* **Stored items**
- Opening Delimiter -

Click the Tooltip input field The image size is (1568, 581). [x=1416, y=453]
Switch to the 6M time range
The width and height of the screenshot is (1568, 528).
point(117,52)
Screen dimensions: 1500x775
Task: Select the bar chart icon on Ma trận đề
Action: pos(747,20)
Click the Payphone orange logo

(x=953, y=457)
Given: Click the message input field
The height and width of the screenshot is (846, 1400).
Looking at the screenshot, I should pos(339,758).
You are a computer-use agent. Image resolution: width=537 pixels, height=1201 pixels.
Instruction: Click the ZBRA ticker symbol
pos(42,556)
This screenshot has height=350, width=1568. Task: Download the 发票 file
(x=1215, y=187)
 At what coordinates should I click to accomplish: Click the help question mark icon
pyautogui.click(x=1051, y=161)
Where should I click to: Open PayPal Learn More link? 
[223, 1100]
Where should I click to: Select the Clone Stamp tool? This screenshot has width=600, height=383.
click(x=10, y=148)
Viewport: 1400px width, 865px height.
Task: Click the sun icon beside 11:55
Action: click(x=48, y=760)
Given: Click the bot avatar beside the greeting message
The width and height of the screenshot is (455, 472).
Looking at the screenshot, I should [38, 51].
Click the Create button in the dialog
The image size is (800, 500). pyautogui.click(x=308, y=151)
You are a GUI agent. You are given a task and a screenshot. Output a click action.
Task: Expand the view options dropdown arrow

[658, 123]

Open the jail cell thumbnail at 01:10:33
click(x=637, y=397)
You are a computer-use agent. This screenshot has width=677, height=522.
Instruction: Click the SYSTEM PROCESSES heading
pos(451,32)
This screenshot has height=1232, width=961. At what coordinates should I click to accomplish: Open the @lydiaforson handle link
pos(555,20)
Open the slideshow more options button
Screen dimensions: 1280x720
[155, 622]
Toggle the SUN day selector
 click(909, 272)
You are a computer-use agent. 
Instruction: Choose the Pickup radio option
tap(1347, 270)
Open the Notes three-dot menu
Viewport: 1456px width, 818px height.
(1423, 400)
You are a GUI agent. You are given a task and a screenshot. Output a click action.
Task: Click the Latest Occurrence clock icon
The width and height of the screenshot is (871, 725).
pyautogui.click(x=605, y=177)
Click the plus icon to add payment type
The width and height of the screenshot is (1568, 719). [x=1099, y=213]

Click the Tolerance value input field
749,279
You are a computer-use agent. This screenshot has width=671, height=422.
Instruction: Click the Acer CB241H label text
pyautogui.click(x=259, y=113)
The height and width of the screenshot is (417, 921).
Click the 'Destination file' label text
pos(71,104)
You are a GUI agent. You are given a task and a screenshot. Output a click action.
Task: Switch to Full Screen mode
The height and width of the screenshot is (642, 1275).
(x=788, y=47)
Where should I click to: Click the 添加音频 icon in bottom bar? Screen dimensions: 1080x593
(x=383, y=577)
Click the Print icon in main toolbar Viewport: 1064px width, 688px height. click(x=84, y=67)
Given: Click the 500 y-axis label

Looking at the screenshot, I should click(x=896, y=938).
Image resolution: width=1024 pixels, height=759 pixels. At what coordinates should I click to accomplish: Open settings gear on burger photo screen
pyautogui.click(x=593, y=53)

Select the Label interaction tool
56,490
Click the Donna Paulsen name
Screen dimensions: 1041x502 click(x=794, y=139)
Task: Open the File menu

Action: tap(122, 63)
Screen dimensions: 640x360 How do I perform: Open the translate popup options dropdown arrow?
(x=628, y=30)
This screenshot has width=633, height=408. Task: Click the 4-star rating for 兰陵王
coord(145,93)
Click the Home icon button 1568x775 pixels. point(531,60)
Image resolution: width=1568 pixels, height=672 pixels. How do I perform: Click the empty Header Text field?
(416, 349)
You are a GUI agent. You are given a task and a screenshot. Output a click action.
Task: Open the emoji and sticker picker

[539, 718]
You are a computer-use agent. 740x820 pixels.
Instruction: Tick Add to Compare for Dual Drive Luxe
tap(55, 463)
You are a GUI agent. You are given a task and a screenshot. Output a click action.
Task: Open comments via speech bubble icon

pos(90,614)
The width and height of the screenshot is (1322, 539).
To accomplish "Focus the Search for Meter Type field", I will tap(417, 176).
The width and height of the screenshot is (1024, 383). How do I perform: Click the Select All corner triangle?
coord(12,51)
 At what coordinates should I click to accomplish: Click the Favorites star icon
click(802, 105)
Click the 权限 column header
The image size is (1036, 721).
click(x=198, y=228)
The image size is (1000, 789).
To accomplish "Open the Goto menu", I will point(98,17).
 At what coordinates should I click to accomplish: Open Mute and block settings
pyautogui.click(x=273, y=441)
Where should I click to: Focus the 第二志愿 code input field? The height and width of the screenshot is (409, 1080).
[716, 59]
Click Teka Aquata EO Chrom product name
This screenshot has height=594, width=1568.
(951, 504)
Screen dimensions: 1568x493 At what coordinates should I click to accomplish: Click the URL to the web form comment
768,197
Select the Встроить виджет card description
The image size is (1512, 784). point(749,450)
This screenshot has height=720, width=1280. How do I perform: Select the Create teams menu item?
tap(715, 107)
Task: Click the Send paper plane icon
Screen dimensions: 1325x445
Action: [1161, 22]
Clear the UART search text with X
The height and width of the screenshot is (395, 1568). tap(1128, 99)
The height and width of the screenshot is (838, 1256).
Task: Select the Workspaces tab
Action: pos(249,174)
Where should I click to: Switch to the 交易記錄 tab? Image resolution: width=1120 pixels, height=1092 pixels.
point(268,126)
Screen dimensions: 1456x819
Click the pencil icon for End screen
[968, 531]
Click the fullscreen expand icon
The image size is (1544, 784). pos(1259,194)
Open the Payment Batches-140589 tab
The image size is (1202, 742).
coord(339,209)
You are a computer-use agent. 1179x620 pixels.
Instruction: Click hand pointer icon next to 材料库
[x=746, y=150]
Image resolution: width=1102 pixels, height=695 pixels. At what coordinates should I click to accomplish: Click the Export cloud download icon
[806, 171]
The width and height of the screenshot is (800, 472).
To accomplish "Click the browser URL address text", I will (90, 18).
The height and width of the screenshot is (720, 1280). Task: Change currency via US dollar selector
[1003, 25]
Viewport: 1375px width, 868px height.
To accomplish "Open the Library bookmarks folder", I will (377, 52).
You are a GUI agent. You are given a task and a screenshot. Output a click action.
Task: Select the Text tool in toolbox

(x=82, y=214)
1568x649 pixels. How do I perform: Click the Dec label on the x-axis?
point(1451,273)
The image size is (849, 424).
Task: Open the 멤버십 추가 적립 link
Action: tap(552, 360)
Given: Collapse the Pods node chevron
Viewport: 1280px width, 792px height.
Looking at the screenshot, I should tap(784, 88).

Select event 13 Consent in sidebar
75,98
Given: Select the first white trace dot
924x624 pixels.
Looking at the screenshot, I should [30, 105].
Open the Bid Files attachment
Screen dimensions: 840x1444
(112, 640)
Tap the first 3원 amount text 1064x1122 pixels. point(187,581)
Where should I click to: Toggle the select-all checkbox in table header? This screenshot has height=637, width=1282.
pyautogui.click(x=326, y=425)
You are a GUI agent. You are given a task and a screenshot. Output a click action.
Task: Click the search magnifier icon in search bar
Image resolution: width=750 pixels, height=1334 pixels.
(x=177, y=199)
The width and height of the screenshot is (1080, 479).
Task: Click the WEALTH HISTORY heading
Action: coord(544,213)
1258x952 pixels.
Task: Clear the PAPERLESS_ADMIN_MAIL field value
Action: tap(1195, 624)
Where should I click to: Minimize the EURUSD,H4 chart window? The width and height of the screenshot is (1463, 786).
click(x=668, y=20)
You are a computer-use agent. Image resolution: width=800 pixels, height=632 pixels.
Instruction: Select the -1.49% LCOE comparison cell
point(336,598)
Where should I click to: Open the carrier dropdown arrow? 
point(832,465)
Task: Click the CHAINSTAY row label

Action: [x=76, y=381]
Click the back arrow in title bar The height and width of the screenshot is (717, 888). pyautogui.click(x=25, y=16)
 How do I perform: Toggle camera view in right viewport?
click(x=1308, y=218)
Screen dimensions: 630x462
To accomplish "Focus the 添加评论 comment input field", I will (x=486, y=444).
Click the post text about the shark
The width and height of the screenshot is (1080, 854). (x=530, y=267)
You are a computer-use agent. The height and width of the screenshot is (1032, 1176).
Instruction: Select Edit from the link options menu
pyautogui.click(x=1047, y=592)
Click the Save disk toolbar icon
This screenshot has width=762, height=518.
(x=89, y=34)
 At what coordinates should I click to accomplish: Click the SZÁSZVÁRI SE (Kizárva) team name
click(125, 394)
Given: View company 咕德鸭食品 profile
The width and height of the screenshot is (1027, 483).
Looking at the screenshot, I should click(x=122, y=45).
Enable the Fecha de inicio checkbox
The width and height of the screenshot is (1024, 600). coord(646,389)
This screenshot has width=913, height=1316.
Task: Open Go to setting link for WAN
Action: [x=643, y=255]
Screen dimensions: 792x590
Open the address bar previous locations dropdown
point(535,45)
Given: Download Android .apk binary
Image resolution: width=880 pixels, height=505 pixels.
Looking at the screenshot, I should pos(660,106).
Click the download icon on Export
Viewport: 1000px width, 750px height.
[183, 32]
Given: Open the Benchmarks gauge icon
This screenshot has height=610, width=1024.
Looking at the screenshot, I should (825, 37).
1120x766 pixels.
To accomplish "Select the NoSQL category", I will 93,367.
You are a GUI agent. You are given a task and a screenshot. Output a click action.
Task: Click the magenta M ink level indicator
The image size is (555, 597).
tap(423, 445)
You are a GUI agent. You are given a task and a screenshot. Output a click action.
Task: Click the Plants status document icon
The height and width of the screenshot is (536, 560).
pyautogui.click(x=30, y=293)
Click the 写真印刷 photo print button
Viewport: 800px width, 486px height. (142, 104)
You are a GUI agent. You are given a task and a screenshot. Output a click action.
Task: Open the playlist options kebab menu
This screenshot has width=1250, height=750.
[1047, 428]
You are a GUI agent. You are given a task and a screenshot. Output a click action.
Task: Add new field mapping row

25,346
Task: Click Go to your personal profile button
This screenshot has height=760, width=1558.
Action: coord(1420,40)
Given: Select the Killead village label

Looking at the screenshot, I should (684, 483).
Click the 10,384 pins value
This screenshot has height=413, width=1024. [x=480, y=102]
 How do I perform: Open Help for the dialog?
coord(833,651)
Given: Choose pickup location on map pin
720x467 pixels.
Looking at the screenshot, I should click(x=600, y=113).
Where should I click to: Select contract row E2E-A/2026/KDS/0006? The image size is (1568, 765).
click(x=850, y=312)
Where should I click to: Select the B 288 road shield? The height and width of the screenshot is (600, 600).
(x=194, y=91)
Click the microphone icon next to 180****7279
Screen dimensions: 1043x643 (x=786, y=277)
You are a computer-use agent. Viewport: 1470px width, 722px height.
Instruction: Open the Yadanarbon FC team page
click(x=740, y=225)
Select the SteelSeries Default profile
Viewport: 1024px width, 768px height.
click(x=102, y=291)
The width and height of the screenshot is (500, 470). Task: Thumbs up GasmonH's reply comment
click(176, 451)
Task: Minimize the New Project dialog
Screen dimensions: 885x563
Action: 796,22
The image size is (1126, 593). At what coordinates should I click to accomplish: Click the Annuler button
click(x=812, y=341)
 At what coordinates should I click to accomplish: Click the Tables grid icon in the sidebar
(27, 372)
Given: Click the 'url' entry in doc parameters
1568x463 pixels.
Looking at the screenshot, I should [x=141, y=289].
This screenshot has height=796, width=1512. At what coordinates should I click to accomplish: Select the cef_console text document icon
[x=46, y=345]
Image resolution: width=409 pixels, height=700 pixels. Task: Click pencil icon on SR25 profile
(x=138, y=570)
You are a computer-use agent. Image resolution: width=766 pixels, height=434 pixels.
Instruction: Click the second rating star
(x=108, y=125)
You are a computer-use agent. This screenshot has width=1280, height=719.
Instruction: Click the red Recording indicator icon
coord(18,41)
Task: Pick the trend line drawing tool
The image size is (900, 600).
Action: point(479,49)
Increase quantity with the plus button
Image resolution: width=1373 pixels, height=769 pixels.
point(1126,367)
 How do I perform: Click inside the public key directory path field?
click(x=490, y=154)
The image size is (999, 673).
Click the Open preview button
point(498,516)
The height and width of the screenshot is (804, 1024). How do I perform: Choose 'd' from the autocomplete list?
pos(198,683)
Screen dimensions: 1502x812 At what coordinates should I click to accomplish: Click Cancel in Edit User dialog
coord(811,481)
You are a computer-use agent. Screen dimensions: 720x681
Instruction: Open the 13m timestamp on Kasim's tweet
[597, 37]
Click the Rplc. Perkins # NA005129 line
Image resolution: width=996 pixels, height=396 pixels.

- Closing Delimiter -

* **Assignment**
Every line above that includes the string "computer" needs to be copied.

* **Task response**
You are a computer-use agent. Image resolution: width=537 pixels, height=1201 pixels.
You are a computer-use agent. This screenshot has width=677, height=522.
You are a computer-use agent. 
You are a computer-use agent. This screenshot has width=671, height=422.
You are a computer-use agent. 740x820 pixels.
You are a computer-use agent. 1179x620 pixels.
You are a computer-use agent. Image resolution: width=800 pixels, height=632 pixels.
You are a computer-use agent. The height and width of the screenshot is (1032, 1176).
You are a computer-use agent. Viewport: 1470px width, 722px height.
You are a computer-use agent. Image resolution: width=766 pixels, height=434 pixels.
You are a computer-use agent. This screenshot has width=1280, height=719.
You are a computer-use agent. Screen dimensions: 720x681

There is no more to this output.